Engineering and Applied Science Research

https://www.tci-thaijo.org/index.php/easr/index Published by the Faculty of Engineering, Khon Kaen University, Thailand

Mean atmospheric temperature model estimation for GNSS meteorology using AIRS and AMSU data

Rata Suwantong¹⁾, Panu Srestasathiern¹⁾, Chalermchon Satirapod*²⁾, Shi Chuang³⁾ and Chaiyaporn Kitpracha²⁾

1)Geo-informatics and Space Technology Development Agency (GISTDA), Bangkok 10210, Thailand

2)Department of Survey Engineering, Faculty of Engineering, Chulalongkorn University, Bangkok 10330, Thailand

3)GNSS Research and Engineering Center, Wuhan University, China

Received April 2016 Accepted June 2016

Abstract

In this paper, the problem of modeling the relationship between the mean atmospheric and air surface temperatures is addressed. Particularly, the major goal is to estimate the model parameters at a regional scale in Thailand. To formulate the relationship between the mean atmospheric and air surface temperatures, a triply modulated cosine function was adopted to model the surface temperature as a periodic function. The surface temperature was then converted to mean atmospheric temperature using a linear function. The parameters of the model were estimated using an extended Kalman filter.

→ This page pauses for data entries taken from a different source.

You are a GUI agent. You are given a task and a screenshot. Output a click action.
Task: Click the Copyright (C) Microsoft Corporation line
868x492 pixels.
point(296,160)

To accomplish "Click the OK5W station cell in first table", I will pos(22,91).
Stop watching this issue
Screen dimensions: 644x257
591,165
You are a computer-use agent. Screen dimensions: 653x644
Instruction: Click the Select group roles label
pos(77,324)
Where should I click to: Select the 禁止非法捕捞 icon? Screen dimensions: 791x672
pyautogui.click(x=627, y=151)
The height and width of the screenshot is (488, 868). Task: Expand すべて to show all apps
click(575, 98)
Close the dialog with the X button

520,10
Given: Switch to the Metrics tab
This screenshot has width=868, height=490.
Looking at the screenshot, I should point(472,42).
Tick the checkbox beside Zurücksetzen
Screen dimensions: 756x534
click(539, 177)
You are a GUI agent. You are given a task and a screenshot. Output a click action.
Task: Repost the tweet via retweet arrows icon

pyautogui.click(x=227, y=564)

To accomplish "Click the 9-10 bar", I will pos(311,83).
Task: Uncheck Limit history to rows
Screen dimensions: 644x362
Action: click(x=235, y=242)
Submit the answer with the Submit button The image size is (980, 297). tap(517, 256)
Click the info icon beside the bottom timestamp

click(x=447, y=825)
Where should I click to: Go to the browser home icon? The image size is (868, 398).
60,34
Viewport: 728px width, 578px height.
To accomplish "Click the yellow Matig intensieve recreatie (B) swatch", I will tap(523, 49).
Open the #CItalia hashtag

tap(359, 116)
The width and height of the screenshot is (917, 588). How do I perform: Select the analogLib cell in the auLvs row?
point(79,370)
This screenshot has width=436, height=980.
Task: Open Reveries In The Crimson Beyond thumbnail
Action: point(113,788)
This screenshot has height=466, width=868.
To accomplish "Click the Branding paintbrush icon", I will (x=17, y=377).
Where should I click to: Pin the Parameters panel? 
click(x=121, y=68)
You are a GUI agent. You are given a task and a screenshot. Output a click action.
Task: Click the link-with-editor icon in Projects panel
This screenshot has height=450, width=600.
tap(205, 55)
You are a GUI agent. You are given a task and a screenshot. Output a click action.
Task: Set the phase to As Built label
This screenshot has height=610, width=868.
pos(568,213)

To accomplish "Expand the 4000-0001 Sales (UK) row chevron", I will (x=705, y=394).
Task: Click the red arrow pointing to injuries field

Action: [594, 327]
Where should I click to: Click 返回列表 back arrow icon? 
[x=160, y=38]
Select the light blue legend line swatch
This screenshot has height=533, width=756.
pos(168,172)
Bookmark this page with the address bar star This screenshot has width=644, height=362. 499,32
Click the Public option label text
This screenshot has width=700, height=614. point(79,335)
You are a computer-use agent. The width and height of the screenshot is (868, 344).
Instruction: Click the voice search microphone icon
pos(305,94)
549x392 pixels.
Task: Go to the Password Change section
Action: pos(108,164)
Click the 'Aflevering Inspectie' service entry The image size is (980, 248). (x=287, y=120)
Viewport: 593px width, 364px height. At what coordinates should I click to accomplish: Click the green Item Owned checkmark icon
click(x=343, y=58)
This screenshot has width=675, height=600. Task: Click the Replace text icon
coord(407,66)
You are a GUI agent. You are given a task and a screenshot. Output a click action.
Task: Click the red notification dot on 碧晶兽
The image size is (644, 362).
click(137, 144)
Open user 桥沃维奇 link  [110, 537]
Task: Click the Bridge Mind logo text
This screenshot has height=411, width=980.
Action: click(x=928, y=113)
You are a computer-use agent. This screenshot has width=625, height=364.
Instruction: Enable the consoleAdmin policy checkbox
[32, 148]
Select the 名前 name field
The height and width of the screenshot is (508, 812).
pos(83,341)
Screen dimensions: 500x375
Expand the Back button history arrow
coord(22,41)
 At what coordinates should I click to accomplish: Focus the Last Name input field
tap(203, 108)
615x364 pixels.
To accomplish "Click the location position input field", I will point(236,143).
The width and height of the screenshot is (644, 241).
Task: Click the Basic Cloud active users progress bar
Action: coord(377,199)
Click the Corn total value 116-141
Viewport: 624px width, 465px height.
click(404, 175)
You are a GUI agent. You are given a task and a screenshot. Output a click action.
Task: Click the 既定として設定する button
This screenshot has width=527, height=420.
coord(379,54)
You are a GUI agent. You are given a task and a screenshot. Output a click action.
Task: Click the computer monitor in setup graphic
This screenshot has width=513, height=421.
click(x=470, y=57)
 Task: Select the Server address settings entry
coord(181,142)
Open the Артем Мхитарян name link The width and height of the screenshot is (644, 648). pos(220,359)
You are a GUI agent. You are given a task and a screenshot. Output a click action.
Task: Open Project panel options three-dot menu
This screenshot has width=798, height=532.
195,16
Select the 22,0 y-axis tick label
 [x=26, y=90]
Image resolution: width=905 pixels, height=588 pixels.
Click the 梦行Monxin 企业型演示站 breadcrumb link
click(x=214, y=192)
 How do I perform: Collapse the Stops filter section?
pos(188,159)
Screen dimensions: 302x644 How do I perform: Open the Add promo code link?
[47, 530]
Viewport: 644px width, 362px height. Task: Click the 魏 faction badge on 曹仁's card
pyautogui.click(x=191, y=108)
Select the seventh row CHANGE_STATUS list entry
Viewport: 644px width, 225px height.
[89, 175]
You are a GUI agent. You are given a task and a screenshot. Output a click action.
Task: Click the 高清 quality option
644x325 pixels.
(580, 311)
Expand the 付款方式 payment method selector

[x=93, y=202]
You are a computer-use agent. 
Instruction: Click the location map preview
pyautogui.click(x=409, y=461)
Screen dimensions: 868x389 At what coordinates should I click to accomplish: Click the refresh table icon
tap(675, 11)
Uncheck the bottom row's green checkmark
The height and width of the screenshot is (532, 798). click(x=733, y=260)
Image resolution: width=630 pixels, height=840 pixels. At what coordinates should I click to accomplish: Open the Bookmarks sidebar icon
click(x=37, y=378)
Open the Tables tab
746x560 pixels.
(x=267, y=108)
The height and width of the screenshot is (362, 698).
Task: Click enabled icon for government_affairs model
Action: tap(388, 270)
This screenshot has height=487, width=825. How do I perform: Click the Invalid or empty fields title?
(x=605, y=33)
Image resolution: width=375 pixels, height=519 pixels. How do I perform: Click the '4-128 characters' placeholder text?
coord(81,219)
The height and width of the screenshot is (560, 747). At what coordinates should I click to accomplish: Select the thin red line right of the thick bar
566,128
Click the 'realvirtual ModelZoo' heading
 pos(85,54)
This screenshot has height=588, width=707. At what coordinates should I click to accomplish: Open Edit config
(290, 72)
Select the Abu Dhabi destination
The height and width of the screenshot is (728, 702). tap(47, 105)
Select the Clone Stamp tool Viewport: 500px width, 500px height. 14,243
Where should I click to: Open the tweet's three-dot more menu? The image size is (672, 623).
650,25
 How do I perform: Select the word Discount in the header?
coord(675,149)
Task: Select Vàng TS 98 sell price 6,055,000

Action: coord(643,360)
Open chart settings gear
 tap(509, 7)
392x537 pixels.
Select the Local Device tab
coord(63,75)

Traditionally, radiosonde data is used. In this paper, satellite data from an atmospheric infrared sounder, and advanced microwave sounding unit sensors was used because it is open source data and has global coverage with high temporal resolution. The performance of the proposed model was tested against that of a global model via an accuracy assessment of the computed GNSS-derived PWV.

Keywords: Precipitable Water Vapour (PWV), Global Navigation Satellite System (GNSS), Mean atmospheric temperature, Atmospheric Infrared Sounder (AIRS), Advanced Microwave Sounding Unit (AMSU)

1. Introduction

Physically, Precipitable Water Vapour (PWV) is referred to the amount of liquid water from water vapor condensation.

Particularly, it is measured as the height of condensed water per unit area in vertical direction or an atmospheric column.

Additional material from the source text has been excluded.